AIM OF THE TASK: These records need to be repeated exactly, every one of them.

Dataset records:
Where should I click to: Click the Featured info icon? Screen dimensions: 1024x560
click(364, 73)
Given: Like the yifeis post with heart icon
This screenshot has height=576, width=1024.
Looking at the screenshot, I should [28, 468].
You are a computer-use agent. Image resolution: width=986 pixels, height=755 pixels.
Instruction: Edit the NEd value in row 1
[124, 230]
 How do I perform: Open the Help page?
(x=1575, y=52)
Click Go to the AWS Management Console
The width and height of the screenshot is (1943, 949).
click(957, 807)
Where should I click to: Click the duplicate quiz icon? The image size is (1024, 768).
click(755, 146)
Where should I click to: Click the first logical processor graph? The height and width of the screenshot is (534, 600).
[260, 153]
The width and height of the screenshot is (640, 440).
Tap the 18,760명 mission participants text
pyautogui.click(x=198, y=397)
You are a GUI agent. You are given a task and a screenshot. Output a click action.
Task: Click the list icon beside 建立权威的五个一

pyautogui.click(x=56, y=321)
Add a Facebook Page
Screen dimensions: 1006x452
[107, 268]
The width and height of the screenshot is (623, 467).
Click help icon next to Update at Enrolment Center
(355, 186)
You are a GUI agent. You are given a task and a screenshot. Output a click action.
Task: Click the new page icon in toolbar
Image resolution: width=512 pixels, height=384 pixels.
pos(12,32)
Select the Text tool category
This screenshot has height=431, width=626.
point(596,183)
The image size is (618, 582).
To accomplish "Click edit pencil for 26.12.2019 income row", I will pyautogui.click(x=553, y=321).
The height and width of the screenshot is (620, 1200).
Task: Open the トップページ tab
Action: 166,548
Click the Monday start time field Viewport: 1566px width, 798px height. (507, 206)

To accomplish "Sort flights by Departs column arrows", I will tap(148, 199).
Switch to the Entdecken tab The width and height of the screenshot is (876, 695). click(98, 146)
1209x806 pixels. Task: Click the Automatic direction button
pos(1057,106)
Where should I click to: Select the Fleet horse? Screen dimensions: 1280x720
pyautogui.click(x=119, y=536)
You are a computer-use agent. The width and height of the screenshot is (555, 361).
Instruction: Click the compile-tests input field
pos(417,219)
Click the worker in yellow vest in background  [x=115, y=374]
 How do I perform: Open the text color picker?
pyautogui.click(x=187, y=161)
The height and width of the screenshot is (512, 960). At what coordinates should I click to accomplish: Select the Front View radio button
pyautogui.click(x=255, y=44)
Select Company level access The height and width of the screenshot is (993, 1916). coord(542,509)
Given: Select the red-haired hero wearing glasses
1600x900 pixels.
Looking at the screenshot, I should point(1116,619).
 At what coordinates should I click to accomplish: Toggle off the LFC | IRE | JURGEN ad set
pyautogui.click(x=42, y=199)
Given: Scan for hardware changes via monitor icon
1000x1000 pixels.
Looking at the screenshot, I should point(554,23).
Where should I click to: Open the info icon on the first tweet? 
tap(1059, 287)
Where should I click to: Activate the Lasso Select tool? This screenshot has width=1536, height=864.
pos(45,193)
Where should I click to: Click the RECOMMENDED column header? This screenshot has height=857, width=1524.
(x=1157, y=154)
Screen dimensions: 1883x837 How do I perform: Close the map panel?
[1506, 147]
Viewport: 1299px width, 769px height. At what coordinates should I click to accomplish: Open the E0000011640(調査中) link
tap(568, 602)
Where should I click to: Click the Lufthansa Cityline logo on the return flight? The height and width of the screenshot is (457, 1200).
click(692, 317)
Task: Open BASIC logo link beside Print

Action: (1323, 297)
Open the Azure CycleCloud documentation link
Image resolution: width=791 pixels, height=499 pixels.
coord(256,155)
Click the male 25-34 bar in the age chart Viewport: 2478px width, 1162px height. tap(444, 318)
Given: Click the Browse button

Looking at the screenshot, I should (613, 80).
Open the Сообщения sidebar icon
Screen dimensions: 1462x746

SOLVED PROBLEM:
Where should I click to: Click the Featured info icon? Screen dimensions: 1024x560
click(364, 73)
Given: Like the yifeis post with heart icon
This screenshot has height=576, width=1024.
Looking at the screenshot, I should [28, 468].
You are a computer-use agent. Image resolution: width=986 pixels, height=755 pixels.
Instruction: Edit the NEd value in row 1
[124, 230]
 How do I perform: Open the Help page?
(x=1575, y=52)
Click Go to the AWS Management Console
The width and height of the screenshot is (1943, 949).
click(957, 807)
Where should I click to: Click the duplicate quiz icon? The image size is (1024, 768).
click(755, 146)
Where should I click to: Click the first logical processor graph? The height and width of the screenshot is (534, 600).
[260, 153]
The width and height of the screenshot is (640, 440).
Tap the 18,760명 mission participants text
pyautogui.click(x=198, y=397)
You are a GUI agent. You are given a task and a screenshot. Output a click action.
Task: Click the list icon beside 建立权威的五个一

pyautogui.click(x=56, y=321)
Add a Facebook Page
Screen dimensions: 1006x452
[107, 268]
The width and height of the screenshot is (623, 467).
Click help icon next to Update at Enrolment Center
(355, 186)
You are a GUI agent. You are given a task and a screenshot. Output a click action.
Task: Click the new page icon in toolbar
Image resolution: width=512 pixels, height=384 pixels.
pos(12,32)
Select the Text tool category
This screenshot has height=431, width=626.
point(596,183)
The image size is (618, 582).
To accomplish "Click edit pencil for 26.12.2019 income row", I will pyautogui.click(x=553, y=321).
The height and width of the screenshot is (620, 1200).
Task: Open the トップページ tab
Action: 166,548
Click the Monday start time field Viewport: 1566px width, 798px height. (507, 206)

To accomplish "Sort flights by Departs column arrows", I will tap(148, 199).
Switch to the Entdecken tab The width and height of the screenshot is (876, 695). click(98, 146)
1209x806 pixels. Task: Click the Automatic direction button
pos(1057,106)
Where should I click to: Select the Fleet horse? Screen dimensions: 1280x720
pyautogui.click(x=119, y=536)
You are a computer-use agent. The width and height of the screenshot is (555, 361).
Instruction: Click the compile-tests input field
pos(417,219)
Click the worker in yellow vest in background  [x=115, y=374]
 How do I perform: Open the text color picker?
pyautogui.click(x=187, y=161)
The height and width of the screenshot is (512, 960). At what coordinates should I click to accomplish: Select the Front View radio button
pyautogui.click(x=255, y=44)
Select Company level access The height and width of the screenshot is (993, 1916). coord(542,509)
Given: Select the red-haired hero wearing glasses
1600x900 pixels.
Looking at the screenshot, I should point(1116,619).
 At what coordinates should I click to accomplish: Toggle off the LFC | IRE | JURGEN ad set
pyautogui.click(x=42, y=199)
Given: Scan for hardware changes via monitor icon
1000x1000 pixels.
Looking at the screenshot, I should point(554,23).
Where should I click to: Open the info icon on the first tweet? 
tap(1059, 287)
Where should I click to: Activate the Lasso Select tool? This screenshot has width=1536, height=864.
pos(45,193)
Where should I click to: Click the RECOMMENDED column header? This screenshot has height=857, width=1524.
(x=1157, y=154)
Screen dimensions: 1883x837 How do I perform: Close the map panel?
[1506, 147]
Viewport: 1299px width, 769px height. At what coordinates should I click to accomplish: Open the E0000011640(調査中) link
tap(568, 602)
Where should I click to: Click the Lufthansa Cityline logo on the return flight? The height and width of the screenshot is (457, 1200).
click(692, 317)
Task: Open BASIC logo link beside Print

Action: (1323, 297)
Open the Azure CycleCloud documentation link
Image resolution: width=791 pixels, height=499 pixels.
coord(256,155)
Click the male 25-34 bar in the age chart Viewport: 2478px width, 1162px height. tap(444, 318)
Given: Click the Browse button

Looking at the screenshot, I should (613, 80).
Open the Сообщения sidebar icon
Screen dimensions: 1462x746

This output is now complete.